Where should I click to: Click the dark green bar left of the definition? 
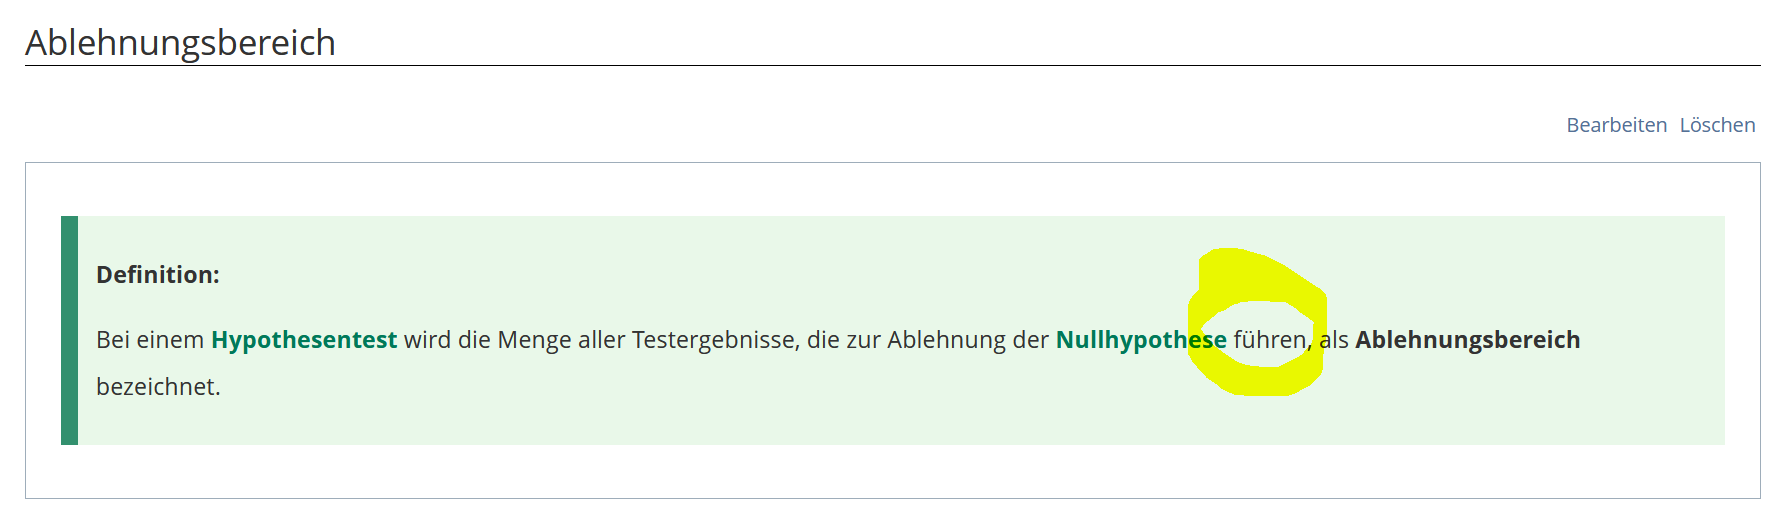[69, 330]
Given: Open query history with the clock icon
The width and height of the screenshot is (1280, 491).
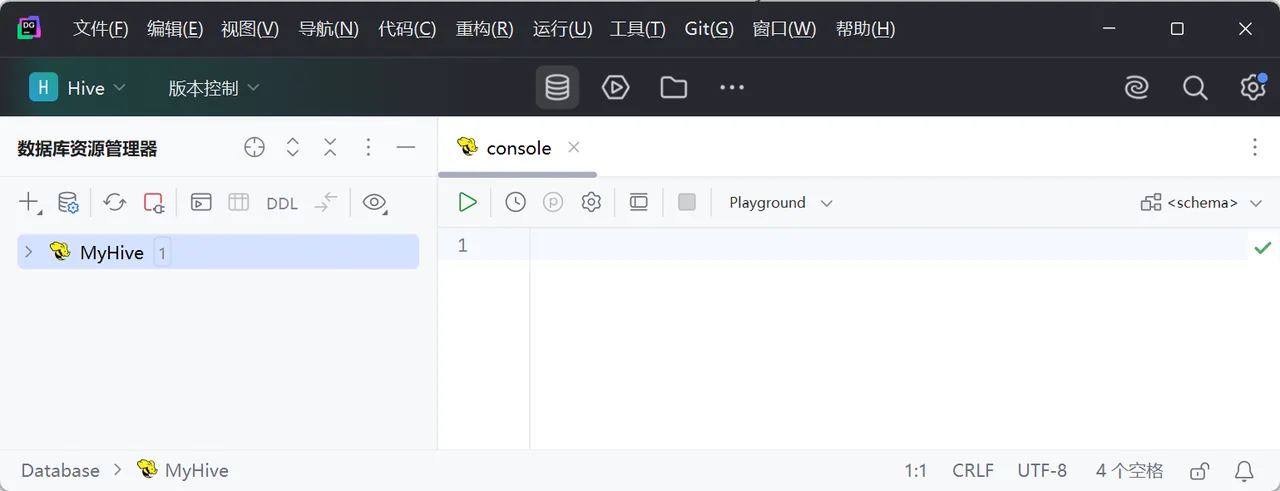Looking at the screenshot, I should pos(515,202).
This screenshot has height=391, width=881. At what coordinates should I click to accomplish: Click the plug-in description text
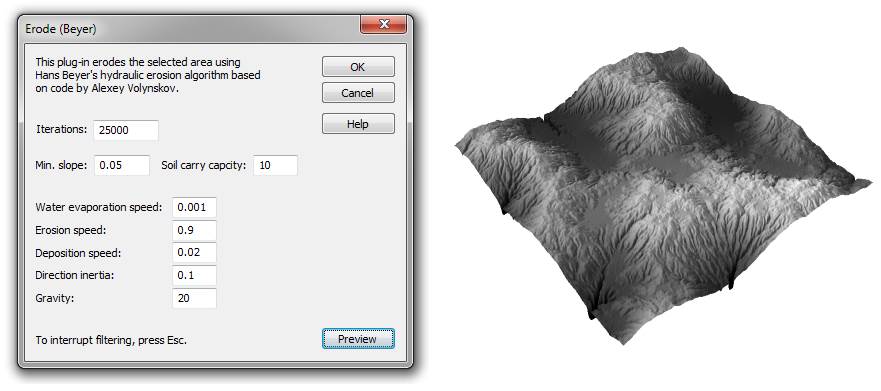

------------

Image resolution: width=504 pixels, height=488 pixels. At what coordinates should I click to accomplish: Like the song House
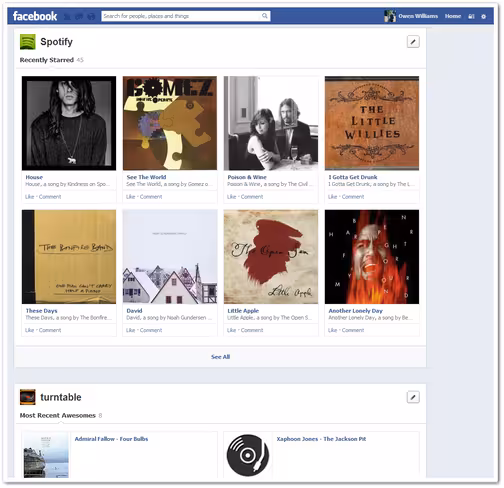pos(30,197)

------------

Would you print exactly the lines in the listing above, from the line bearing "Where should I" through the line bearing "This screenshot has", leaving out all pictures?

Where should I click to: Click the dark green bar left of the definition? 
[69, 330]
Given: Open query history with the clock icon
The width and height of the screenshot is (1280, 491).
Looking at the screenshot, I should pos(515,202).
This screenshot has height=391, width=881. At what coordinates should I click to accomplish: Click the plug-in description text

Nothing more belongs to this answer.